-- What is expected --
Please output the section of the listing below that opens with the line containing "Task: Click the simulation speed arrows" and closes with the line containing "The width and", exactly and with nothing else.

-- Data supplied --
►

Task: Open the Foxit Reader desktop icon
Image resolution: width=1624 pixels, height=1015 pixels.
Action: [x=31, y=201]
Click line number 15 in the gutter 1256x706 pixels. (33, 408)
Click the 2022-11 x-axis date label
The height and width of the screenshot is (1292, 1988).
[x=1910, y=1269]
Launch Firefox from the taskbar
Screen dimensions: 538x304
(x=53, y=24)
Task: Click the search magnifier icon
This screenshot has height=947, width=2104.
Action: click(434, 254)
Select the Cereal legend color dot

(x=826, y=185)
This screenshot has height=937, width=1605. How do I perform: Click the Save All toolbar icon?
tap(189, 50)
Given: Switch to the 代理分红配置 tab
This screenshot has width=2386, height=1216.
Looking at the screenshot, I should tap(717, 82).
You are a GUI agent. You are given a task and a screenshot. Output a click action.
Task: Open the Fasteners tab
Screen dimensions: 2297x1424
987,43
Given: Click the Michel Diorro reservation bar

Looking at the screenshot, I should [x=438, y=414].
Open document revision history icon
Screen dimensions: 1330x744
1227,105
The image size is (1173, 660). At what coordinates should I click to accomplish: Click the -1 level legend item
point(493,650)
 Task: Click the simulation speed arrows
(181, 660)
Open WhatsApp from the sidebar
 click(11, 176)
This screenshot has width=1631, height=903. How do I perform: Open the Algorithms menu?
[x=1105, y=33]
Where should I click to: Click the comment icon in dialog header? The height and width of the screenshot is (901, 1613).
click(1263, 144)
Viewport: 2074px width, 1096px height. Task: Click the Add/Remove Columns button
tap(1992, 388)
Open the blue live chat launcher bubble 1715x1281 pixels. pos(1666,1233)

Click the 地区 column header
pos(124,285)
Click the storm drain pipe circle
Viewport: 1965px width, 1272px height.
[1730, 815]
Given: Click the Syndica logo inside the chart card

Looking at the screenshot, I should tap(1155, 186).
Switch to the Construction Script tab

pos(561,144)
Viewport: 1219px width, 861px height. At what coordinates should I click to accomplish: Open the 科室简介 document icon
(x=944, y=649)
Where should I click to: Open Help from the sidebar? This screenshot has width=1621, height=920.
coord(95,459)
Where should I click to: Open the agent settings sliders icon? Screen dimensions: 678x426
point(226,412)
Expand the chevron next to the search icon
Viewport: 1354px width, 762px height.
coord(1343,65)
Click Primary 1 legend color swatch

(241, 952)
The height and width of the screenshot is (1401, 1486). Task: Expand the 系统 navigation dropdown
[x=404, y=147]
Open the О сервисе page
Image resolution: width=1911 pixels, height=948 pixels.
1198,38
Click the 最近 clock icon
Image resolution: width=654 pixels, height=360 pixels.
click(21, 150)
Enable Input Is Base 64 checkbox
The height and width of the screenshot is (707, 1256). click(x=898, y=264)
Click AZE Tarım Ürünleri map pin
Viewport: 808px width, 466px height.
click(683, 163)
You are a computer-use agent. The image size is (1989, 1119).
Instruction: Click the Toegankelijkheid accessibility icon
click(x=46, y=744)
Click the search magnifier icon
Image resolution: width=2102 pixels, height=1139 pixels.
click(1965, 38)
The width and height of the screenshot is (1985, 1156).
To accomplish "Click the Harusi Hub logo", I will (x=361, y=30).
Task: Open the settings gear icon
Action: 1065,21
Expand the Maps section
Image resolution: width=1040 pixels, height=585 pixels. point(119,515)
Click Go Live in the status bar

◄

-- Problem solution --
 Task: Click the simulation speed arrows
(181, 660)
Open WhatsApp from the sidebar
 click(11, 176)
This screenshot has width=1631, height=903. How do I perform: Open the Algorithms menu?
[x=1105, y=33]
Where should I click to: Click the comment icon in dialog header? The height and width of the screenshot is (901, 1613).
click(1263, 144)
Viewport: 2074px width, 1096px height. Task: Click the Add/Remove Columns button
tap(1992, 388)
Open the blue live chat launcher bubble 1715x1281 pixels. pos(1666,1233)

Click the 地区 column header
pos(124,285)
Click the storm drain pipe circle
Viewport: 1965px width, 1272px height.
[1730, 815]
Given: Click the Syndica logo inside the chart card

Looking at the screenshot, I should tap(1155, 186).
Switch to the Construction Script tab

pos(561,144)
Viewport: 1219px width, 861px height. At what coordinates should I click to accomplish: Open the 科室简介 document icon
(x=944, y=649)
Where should I click to: Open Help from the sidebar? This screenshot has width=1621, height=920.
coord(95,459)
Where should I click to: Open the agent settings sliders icon? Screen dimensions: 678x426
point(226,412)
Expand the chevron next to the search icon
Viewport: 1354px width, 762px height.
coord(1343,65)
Click Primary 1 legend color swatch

(241, 952)
The height and width of the screenshot is (1401, 1486). Task: Expand the 系统 navigation dropdown
[x=404, y=147]
Open the О сервисе page
Image resolution: width=1911 pixels, height=948 pixels.
1198,38
Click the 最近 clock icon
Image resolution: width=654 pixels, height=360 pixels.
click(21, 150)
Enable Input Is Base 64 checkbox
The height and width of the screenshot is (707, 1256). click(x=898, y=264)
Click AZE Tarım Ürünleri map pin
Viewport: 808px width, 466px height.
click(683, 163)
You are a computer-use agent. The image size is (1989, 1119).
Instruction: Click the Toegankelijkheid accessibility icon
click(x=46, y=744)
Click the search magnifier icon
Image resolution: width=2102 pixels, height=1139 pixels.
click(1965, 38)
The width and height of the screenshot is (1985, 1156).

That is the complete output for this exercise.